Phineas Gage is arguably the most famous case study in the history of neuroscience. Gage was a railroad worker who in the autumn of 1848 was helping to prepare a new roadbed near Cavendish, Vermont, when an accidental explosion sent a three-foot tamping iron through his head. The missile entered the left side of his face, passed behind his left eye, and exited through the top of his skull. Gage, remarkably, lived to tell about the mishap.
But friends said he had changed—that he was “no longer Gage”—and this is what has intrigued psychological scientists. Formerly industrious and conscientious and amiable, he became irreverent and profane, incapable of returning to his former job. It appeared that the brain damage—primarily to his left frontal lobe—had dramatically altered his behavior and personality, the very essence of who he was.
Much is in dispute about the facts in the case of Phineas Gage, but what endures is scientific interest in the brain as the seat of identity. There is a widespread public perception that dementia can lead to a loss of a sense of self, but this notion has not been rigorously investigated—at least not from the perspective of close friends and family. One way to study this is to look at actual cases of brain degeneration, and see if the damage is linked to identity changes perceived by others. Do people with specific kinds of brain damage become no longer themselves, just as Gage became no longer Gage?
This is the basic question that Duke University psychological scientist Nina Strohminger has been exploring in her laboratory. She and philosopher Shaun Nichols of the University of Arizona wanted to see not only what brain damage does to others’ perceptions of identity, but also the role of memory and morality to an enduring sense of selfhood.
To do this, Strohminger and Nichols recruited patients with three kinds of brain damage—Alzheimer’s disease, frontotemporal dementia, or FTD, and amytotrophic lateral sclerosis, or ALS. FTD is the most common form of dementia after Alzheimer’s, and one in which prefrontal dysfunction leads to moral impairment—dishonesty, disregard for social norms, loss of empathy. ALS was included as a control condition, since its psychological effects are much milder than in the two forms of dementia.
The study was unique in focusing on family members’ perceptions of the patients. Most of the family members were spouses or partners of patients, while a smaller number were children, and all had frequent contact with the patients. These relatives filled out an online questionnaire about the patients’ symptoms, including various kinds of memory loss. They also answered questions about the patients’ personality traits and moral character—and changes in these measures since onset of disease—and about the quality of their relationship with the patient. Finally, they answered questions about their perceptions of patients’ identity: “Do you feel like you still know who the patient is?” “How much do you sense that the patient is still the same person underneath?” “Does the patient seem like a stranger to you?”
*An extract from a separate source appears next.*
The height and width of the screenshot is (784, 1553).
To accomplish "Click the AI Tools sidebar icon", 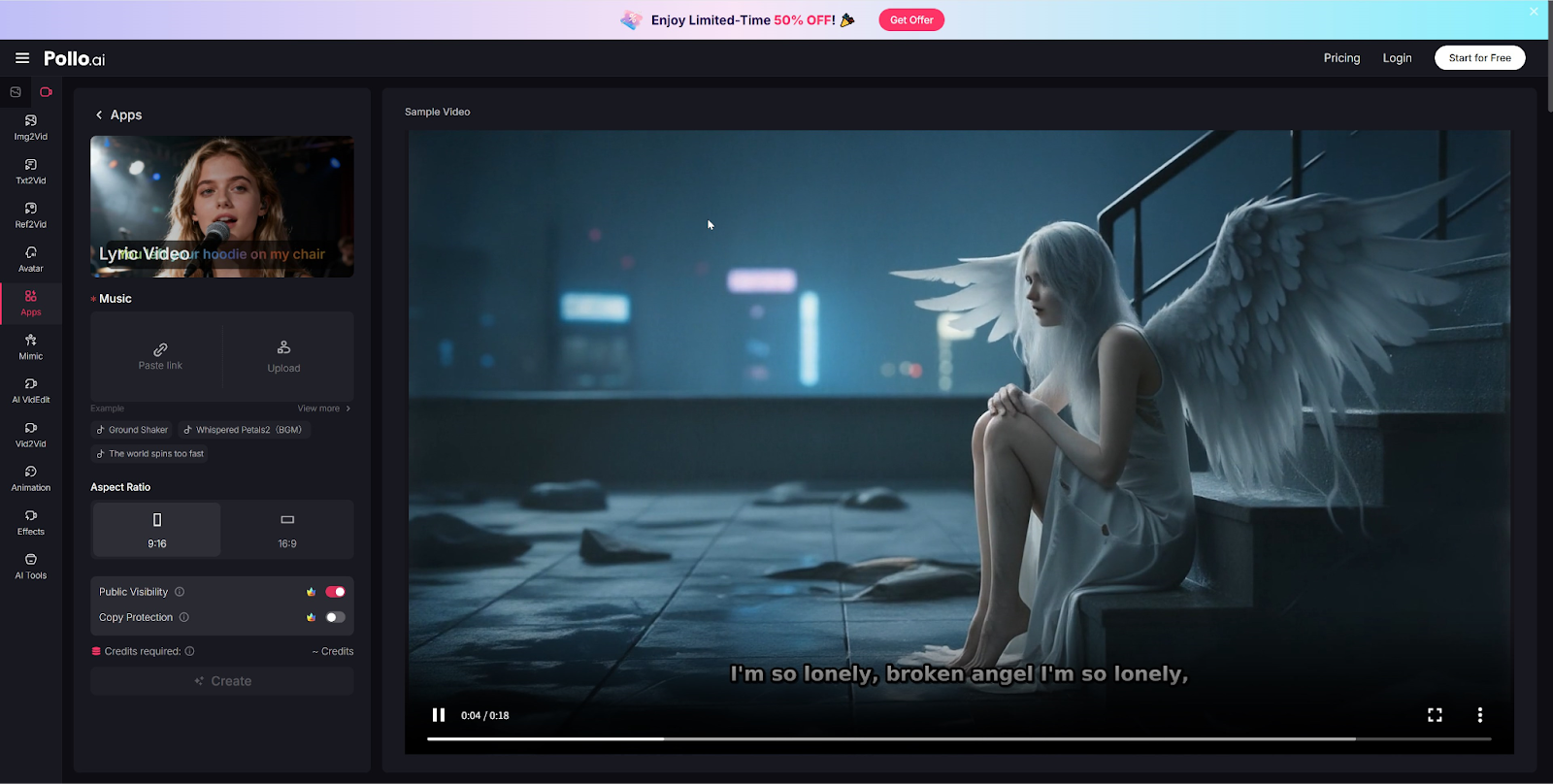I will [x=30, y=566].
When they crunched all the data, the main finding was very clear: Identity disintegrates primarily when the moral system is impaired. Indeed, the primacy of morality, as a determinant of identity, held true even when moral impairment was not the dominant feature of the disease. Other cognitive deficits—including amnesia—showed no measurable impact on the persistence of identity. These results, reported in a forthcoming issue of the journal Psychological Science, speak to longstanding philosophical questions about the nature of identity, suggesting that moral capacity is more important than memory or emotional make-up the preservation of selfhood.
The researchers’ findings also show that relatives’ perceptions of identity change—the sense that a dear one is disappearing, or gone—is the main cause of deteriorating family relations in cases of dementia. An estimated 36 million people are living with degenerative brain disease today, and the devastation of these diseases extends far beyond the patients themselves. Strohminger and Nichols envision future therapies that aim to preserve moral capacity—a largely unappreciated factor in patient and family well-being.